Turing Completeness of GNU find

(arxiv.org)

79 points | by todsacerdoti 9 hours ago ago

15 comments

  • tetris11 4 hours ago

    So if i'm getting this, they initialise find in some kind of infinite looping state using its own parameters to create and nest directories, and define a halting state from whether it reaches the max number of nested directories where find quits.

    I didnt understand the encoding part

    • akoboldfrying 3 hours ago

      Only read the abstract, but if as I suspect it is using nested directories as "cells" in the "tape", the proof will require directories to be able to nest arbitrarily deep (which maybe some filesystems already permit; but even if all existing filesystems have some finite limit, this would not be considered an obstacle to the result, since it's certainly possible to construct a filesystem where directory nesting level is limited only by storage size). That's because it needs to be able to simulate a Turing Machine, which could read and write an infinite amount of storage.

      Then, there just needs to be a way to force find to stop in some finite amount of time -- that's the halting state. I don't know what mechanism they use for that, but if I were trying to do this, I would lean towards looking for a way to make it error out.

      • jonhohle 5 minutes ago

        I don’t think most modern file systems have any limit to the depth of nested directories, that’s not how directory trees work. There are other limits like the number of objects in the file system. The ability to reference an arbitrary path is is defined by PATH_MAX, which is the maximum string length. You can still access paths longer than string length, just not in a single string representation.

  • pjmlp 4 hours ago

    Quite interesting, and arxiv seems to have some issues handling \texttt{find}.

    • Jaxan 2 hours ago

      If you upload to arxiv, there are explicit instructions which tell you what latex commands work and which don’t for the abstract. The authors didn’t read those instructions.

      • suddenlybananas an hour ago

        To be fair, arxiv makes the experience as annoying as possible.

        • emil-lp 28 minutes ago

          The arctic submission process clearly shows you how the abstract will look.
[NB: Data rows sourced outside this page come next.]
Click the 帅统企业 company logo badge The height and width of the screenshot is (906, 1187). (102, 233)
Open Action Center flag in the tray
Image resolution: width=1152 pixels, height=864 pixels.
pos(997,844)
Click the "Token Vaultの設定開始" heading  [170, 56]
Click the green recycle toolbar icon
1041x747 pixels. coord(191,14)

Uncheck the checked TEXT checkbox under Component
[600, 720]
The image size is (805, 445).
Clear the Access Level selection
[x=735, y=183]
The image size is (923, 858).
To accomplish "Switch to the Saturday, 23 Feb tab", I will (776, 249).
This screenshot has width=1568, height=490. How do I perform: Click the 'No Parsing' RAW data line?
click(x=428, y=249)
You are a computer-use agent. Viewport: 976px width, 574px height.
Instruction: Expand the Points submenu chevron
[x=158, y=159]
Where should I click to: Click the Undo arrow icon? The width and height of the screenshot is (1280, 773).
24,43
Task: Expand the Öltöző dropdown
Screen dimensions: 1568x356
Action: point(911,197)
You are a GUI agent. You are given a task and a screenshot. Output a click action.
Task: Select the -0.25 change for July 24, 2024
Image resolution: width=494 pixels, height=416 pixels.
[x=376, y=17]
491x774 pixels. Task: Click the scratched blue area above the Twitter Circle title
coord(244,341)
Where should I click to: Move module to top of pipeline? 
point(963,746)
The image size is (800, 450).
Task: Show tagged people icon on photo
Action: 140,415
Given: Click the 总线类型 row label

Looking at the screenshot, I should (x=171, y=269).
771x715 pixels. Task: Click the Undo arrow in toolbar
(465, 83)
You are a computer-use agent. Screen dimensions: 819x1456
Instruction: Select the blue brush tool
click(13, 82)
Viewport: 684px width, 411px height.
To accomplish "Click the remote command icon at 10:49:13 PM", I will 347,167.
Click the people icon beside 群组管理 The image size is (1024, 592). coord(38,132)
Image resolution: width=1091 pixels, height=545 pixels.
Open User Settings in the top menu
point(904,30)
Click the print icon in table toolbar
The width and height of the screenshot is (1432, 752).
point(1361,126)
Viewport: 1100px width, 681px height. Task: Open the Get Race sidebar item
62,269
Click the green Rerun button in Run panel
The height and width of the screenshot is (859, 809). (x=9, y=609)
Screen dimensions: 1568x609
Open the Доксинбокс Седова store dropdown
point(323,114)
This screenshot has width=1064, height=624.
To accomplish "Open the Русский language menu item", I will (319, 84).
The authors likely didn't care.

  • zombot 7 hours ago

    As always, the real benchmark will be the ability to run Doom.

    • ape4 6 hours ago

      Doom Complete

    • voidUpdate 4 hours ago

      Can Find and Mkdir write to any kind of graphical output? And take any kind of input?

      • yehoshuapw 4 hours ago

        you may be able to create dirs as input, and watch some others as output

  • HackerThemAll 3 hours ago

    We should run Doom on it, then.

  • octoclaw 4 hours ago

    The fact that they found three independent paths to Turing completeness is what makes this paper fun. Even removing regex back-references doesn't kill it.

    At some point you start wondering if there's any tool with conditionals and some form of persistent state that ISN'T Turing complete. The bar seems way lower than most people assume. Reminds me of the mov-is-Turing-complete result from a few years back.

    • skydhash 2 hours ago

      For a TM, you nees the ability to write and read in some kind of list and a finite state automata that is driven by what’s in the list. The bar is very low.

  • wangzhongwang 4 hours ago

    This reminds me of the classic results showing Turing completeness of things like sendmail.cf and CSS+HTML. The trick of using directory nesting depth as a counter is clever — it essentially turns the filesystem into a tape. I wonder if there is a practical upper bound from filesystem limits (e.g. PATH_MAX) that would make this more like a bounded automaton in practice.